By Erin Waks
Steven Spielberg’s adaptation of West Side Story brings new life, passion and meaning to the classic musical. Whilst set in the 1950s, the show has particular significance today. Focused on the conflict between rival gangs in New York City, the Jets fight the Sharks for control over territory. Even though the racial tensions depicted shed light on 1950s American society, the sentiment of hatred addressed towards the Hispanic migrants in the city speaks true to the racism present within American society today.
The main plot of the film, based on Shakespeare’s Romeo and Juliet, explores the relationship between Maria (Rachel Zegler), the sister of Sharks’ leader Bernardo (David Alvarez), and Tony (Ansel Elgort), a former member of the Jets. Despite the turmoil and the conflict between their rival backgrounds, they fall deeply and rapidly in love. The film culminates in a tense scene where both Bernardo and Jets’ leader Riff (Mike Faist) are killed, ultimately leading to Tony’s murder. Maria delivers a final speech on hate, as the wasted deaths of many protagonists are abundantly clear.
The duo at the heart of this film, Tony and Maria, is expertly played by Elgort and Zegler. As the latter’s debut film, it is particularly impressive. Elgort’s vibrato combined with Zegler’s gorgeous tone and impressive soprano join in musical harmony. Whilst at times the chemistry between the pair is less convincing, by the end of the film the audience is left in despair whilst watching Maria’s heartbroken tears fall over her lover’s dead body. Elgort’s best performance is undoubtedly the famous ‘Something’s Coming’, and Zegler brings a wonderful naivety to counteract his boyish yet dangerous charm, through songs such as ‘Tonight’.
The true stand-out performance for me though, was Ariana DeBose as Anita, the confident and alluring girlfriend of Bernardo. In one of the most visually aesthetic and entertaining group pieces in the film, ‘America’, Anita leads an energetic dance number through the streets. Her vivacity, expert vocal technique and personality shone through. When her lover dies, and she is almost raped by Jets gang members in one of the most terrifying and powerful scenes of the film, she demonstrates a sadness, fear and rage that is unparalleled. Her range and ability are exquisite, and the audience can’t take their eyes off her.

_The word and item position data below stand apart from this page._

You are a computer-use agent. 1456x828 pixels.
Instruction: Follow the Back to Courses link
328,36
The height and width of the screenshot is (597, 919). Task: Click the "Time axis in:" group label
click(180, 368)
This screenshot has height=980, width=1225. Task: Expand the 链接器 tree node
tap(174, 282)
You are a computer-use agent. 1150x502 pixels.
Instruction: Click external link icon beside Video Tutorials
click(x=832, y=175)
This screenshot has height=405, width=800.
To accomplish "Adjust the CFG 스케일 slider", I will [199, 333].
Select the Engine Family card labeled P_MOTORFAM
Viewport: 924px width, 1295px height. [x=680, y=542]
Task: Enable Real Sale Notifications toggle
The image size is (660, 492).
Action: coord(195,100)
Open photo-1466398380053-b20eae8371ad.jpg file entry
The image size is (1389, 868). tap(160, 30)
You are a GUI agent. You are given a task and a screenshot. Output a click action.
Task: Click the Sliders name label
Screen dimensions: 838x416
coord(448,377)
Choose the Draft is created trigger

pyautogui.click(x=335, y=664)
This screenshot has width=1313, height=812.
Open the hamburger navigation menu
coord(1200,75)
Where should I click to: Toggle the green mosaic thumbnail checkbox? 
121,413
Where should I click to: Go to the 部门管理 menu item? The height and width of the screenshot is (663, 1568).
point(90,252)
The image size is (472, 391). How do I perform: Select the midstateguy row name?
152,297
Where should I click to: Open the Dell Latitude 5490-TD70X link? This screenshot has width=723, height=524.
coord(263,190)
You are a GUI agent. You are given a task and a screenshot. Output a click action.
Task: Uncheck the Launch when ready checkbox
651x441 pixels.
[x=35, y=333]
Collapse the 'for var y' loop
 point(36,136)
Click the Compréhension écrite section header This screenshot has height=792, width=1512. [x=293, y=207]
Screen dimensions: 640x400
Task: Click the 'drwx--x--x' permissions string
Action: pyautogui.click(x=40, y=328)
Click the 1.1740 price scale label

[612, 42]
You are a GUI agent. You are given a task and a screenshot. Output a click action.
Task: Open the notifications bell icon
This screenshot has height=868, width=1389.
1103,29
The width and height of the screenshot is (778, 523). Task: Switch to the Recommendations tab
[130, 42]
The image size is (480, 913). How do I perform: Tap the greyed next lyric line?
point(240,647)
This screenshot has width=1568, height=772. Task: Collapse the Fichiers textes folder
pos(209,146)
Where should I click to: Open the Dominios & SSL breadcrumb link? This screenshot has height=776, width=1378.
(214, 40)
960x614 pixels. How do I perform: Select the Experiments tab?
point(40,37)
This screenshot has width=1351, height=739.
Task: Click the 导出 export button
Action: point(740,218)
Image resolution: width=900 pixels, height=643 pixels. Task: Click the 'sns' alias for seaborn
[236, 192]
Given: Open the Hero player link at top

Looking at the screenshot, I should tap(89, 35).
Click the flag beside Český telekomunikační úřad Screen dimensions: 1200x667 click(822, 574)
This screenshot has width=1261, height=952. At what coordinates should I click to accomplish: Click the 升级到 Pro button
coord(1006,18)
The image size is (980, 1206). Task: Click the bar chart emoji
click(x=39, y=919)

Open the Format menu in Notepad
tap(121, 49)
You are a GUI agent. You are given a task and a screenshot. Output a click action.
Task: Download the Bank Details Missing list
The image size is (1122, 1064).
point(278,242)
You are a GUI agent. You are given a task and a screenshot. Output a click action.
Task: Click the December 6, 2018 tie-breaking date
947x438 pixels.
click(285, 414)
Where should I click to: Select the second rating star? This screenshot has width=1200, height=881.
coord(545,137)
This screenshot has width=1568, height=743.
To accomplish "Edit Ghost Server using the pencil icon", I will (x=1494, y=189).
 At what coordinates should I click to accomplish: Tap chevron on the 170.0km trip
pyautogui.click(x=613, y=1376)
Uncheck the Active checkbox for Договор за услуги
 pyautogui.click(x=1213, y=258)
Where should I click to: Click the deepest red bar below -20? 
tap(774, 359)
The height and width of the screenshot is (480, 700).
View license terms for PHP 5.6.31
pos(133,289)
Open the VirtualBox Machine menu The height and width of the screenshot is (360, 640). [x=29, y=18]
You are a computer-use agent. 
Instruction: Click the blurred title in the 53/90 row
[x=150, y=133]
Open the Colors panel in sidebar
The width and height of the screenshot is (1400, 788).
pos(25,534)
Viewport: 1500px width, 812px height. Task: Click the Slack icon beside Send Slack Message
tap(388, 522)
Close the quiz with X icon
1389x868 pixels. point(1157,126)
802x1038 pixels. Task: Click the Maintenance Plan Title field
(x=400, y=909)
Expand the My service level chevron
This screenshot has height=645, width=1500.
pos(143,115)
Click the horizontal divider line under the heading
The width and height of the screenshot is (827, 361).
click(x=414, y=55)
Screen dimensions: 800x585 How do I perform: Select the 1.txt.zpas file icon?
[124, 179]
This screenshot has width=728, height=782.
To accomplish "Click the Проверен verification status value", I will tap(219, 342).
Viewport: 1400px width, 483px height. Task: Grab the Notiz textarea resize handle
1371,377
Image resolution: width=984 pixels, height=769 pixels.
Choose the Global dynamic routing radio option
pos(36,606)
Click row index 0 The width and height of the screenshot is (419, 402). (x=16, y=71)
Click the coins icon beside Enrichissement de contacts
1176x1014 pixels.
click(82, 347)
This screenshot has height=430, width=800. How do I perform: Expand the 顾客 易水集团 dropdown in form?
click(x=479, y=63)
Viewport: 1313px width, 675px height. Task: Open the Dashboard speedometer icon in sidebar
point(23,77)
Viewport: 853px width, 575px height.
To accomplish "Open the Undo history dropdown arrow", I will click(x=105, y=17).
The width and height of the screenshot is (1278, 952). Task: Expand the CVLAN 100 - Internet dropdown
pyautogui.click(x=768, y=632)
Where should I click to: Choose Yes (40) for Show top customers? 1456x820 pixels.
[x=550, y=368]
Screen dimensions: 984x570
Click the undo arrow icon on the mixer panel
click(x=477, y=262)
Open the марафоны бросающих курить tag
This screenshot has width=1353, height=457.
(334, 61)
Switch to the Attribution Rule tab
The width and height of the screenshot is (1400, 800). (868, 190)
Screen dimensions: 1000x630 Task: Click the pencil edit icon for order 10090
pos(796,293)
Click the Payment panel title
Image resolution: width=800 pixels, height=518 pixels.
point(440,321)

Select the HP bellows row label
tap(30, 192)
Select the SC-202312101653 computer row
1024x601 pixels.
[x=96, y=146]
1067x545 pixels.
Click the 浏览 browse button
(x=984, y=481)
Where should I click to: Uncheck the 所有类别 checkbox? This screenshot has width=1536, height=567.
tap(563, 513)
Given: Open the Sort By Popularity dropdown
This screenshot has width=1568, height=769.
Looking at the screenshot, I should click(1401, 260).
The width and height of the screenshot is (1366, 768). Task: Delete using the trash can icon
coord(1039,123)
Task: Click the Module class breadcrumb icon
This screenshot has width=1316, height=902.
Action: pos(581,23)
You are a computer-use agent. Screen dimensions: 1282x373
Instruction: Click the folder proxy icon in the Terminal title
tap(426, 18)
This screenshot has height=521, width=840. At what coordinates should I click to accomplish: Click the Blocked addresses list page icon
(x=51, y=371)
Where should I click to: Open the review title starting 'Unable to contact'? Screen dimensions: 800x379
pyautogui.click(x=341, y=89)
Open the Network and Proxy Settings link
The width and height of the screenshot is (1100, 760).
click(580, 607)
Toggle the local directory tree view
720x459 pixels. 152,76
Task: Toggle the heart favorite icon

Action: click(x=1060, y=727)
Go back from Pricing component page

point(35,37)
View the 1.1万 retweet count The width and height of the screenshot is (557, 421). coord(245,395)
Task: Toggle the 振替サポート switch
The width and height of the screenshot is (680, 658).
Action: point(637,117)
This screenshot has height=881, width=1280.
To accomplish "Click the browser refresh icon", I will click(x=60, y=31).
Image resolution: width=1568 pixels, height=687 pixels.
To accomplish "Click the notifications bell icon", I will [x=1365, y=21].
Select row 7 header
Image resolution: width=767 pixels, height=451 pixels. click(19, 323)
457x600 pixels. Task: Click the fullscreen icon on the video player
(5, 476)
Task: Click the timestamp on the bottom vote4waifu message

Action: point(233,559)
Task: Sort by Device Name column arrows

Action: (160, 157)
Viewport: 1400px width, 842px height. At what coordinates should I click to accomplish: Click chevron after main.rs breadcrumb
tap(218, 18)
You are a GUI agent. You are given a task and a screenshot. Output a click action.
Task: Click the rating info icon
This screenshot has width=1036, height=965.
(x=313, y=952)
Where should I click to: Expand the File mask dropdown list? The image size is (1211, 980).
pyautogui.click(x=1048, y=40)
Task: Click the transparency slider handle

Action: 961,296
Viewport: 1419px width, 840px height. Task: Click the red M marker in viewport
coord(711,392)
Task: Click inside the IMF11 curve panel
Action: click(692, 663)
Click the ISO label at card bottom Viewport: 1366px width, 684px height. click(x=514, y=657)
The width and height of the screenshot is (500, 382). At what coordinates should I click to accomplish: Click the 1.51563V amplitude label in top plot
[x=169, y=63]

Other group numbers are also highly enticing, and the costume choices contribute to the lively atmosphere captured by the film. ‘Jet Song’ and ‘La Borinqueña’ showcase the talent of the male ensemble, in contrast to the female ensemble’s performances of ‘America’ and ‘I Feel Pretty’. By providing each group with costumes in clear colour palettes, the wardrobe team succeed in emphasising the racial and social divide. With the Jets in blacks and blues and the Sharks in warmer tones, the meaning is clear: there can be no mixing, no multiculturalism, no living together side by side.
The film, whilst beautifully constructed and executed with style, is not without its faults. Adapting a stage musical to film, intended to be watched with an interval halfway through, means that the audience is watching for longer than is ideal, and I could feel attention waning in the cinema towards the end. Understandably, cinema can neither provide an interval nor cut vital pieces from the score, however, this does impact the ending of the film, as perhaps the audience doesn’t quite have the bandwidth to appreciate the final message.
Nonetheless, I would highly recommend the film to any fans of musical theatre, social commentary and cinema in general. It is a gorgeous piece of art and should absolutely be appreciated.